- [WHAT YOU WILL DO]: From the entries below, please output exactly the lines starting at the one containing "Task: Click the" and ending at the one containing "584x293 pixels.", both included.

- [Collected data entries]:
^^^^

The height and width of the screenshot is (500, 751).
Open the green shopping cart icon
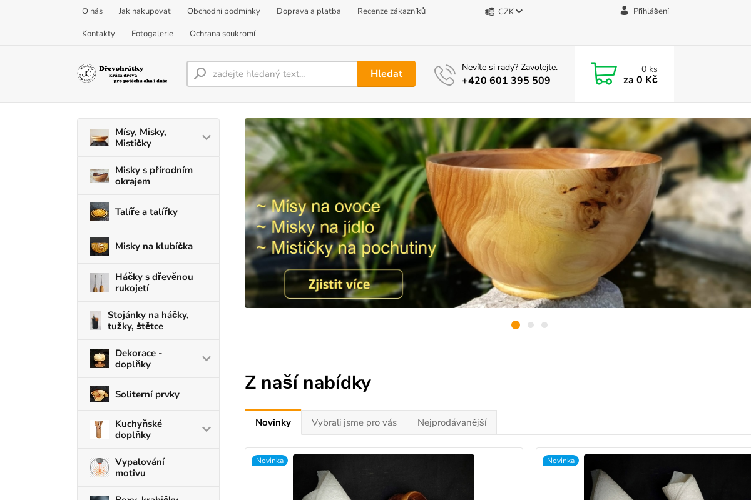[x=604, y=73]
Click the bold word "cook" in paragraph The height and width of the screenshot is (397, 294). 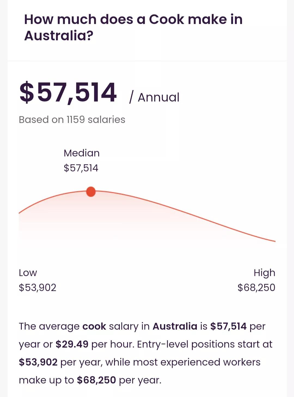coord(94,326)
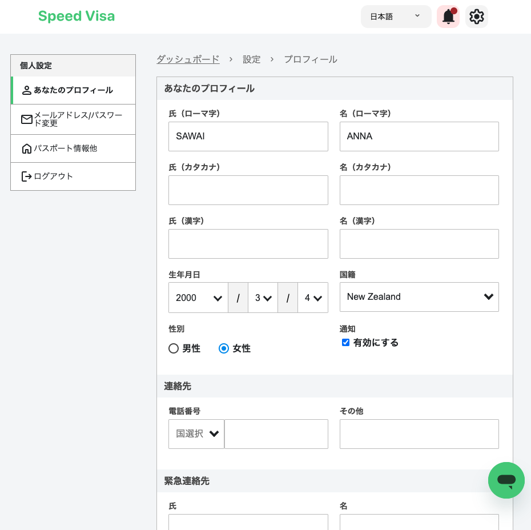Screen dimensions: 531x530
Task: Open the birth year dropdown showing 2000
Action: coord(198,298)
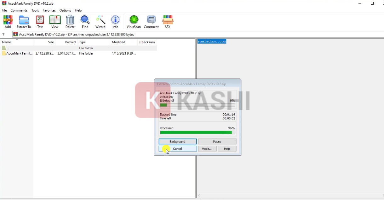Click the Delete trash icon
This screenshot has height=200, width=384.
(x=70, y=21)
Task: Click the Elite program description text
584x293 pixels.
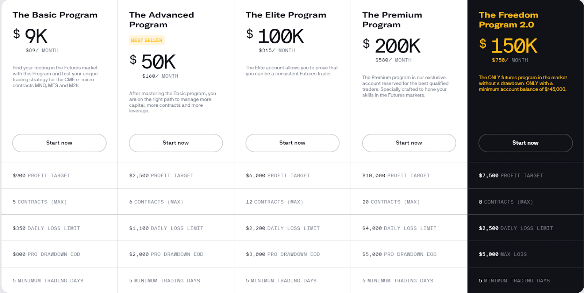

^^^^

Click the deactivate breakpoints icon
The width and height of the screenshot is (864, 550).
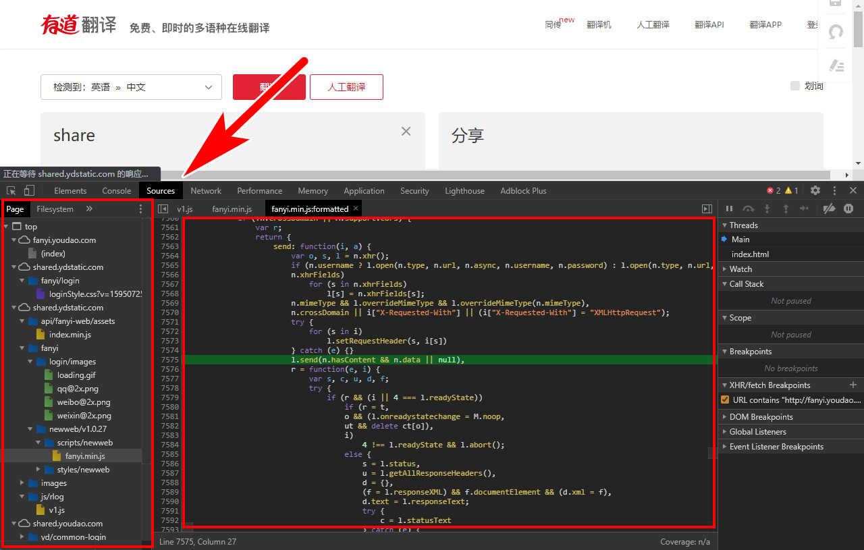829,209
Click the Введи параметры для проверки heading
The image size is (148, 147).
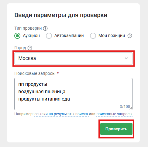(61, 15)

^^^^

- [TASK SOLUTION]:
Task: Click the Elite program description text
584x293 pixels.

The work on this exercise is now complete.